RICHLAND—Chuck Baker is pastor of Cornerstone Baptist Church here, a congregation of about 100 people in a rural Missouri town with a population of around 2,000.
“I’m amazed, and I rejoice at the fact that we could have a global impact with a minimal amount of financial support,” Baker said. “It’s definitely a sacrifice, in some ways, to go to another country and eat different food and all that sort of thing, but I sometimes ask, ‘How much do we really sacrifice in America?’”
The country that Cornerstone Baptist and Baker have chosen for a Gospel relationship is India.
“It’s basically been a dark nation, full of idols,” Baker said.
Enter Ron Herrod and www.rhemainstitutes.org. The Southern Baptist evangelist leads a ministry called the Ron Herrod Evangelism Ministry Association (RHEMA), which is training pastors like Baker to make a difference.
“We’re able to bring the light of the Gospel there and actually partner with him to see His Kingdom expanded, and it matters for eternity,” Baker said.
Baker just returned in September from his third trip to India. A former basketball coach, he first got a heart for India through sports evangelism in the south. On his second trip he headed north to the base of the Himalaya mountain range. This time he and some members from Cornerstone were able to see fruit from the second trip. Baker got to hand a diploma to a national pastor who had been discipled through a RHEMA institute.
“That was really exciting,” he said.
Baker served with a team of fellow pastors and evangelists in the institute as they taught national pastors through RHEMA at Goa, India. This year for the first time another school of learning was opened in Mumbai (Bombay). Baker flew out of Mumbai to Goa and was struck by how immense the municipality was.
“The lights are so vast because of the huge, huge population of Mumbai,” he said. “I believe it’s the third-largest city in the world. As I was looking, I kind of began to get a little teary-eyed. Most all of those people there, we know they are lost. That’s why it’s so important what we were doing on this trip—getting these local, national pastors trained to where they can equip others.
“If you take the entire state populations of Kentucky, Tennessee, Alabama, Arkansas, Mississippi, and Georgia, and you put all those people in (the city limits of) Knoxville, Tennessee, you have Mumbai, India. So it’s mind-boggling. That’s how densely populated it is. When you talk slums there, you’re talking real slums.”
Cornerstone Baptist has adopted the “hill people” as its unengaged, unreached people group in the greater Southern Baptist Convention (SBC)-driven contextualization of missional focus that is being unleashed. Baker noted that more than 200 of the 3,800 SBC-targeted unengaged/unreached are in India.
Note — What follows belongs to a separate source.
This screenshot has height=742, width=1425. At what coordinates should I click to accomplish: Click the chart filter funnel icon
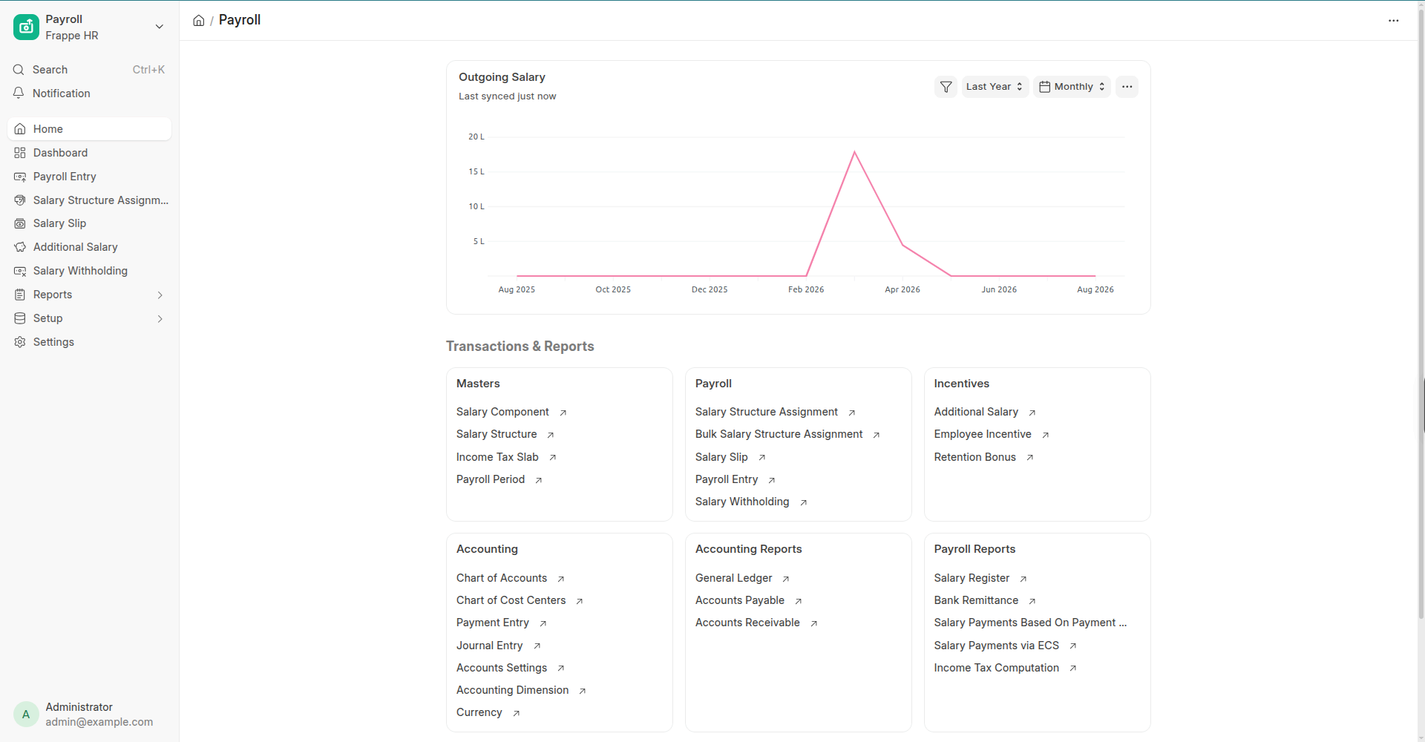[946, 87]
“India has the second-largest Muslim population, second only to Pakistan,” he said. “It has the 10th-largest Buddhist population, and it has the largest Hindu population in the world. There has been great darkness for years.
“William Carey, the great missionary, I think was there seven years without a single convert. He would be so excited and probably is so excited with what’s happening in India now because there is a hunger.”
If a Missouri Baptist church wants to go to India, Baker recommends going online and researching groups like RHEMA and Global Focus.
“Examine your body, look at the folks in your church, pray about it, and follow God’s leading,” he said. “He may not be leading you to India, but if He is, there are ample opportunities—probably more than there’s ever been.”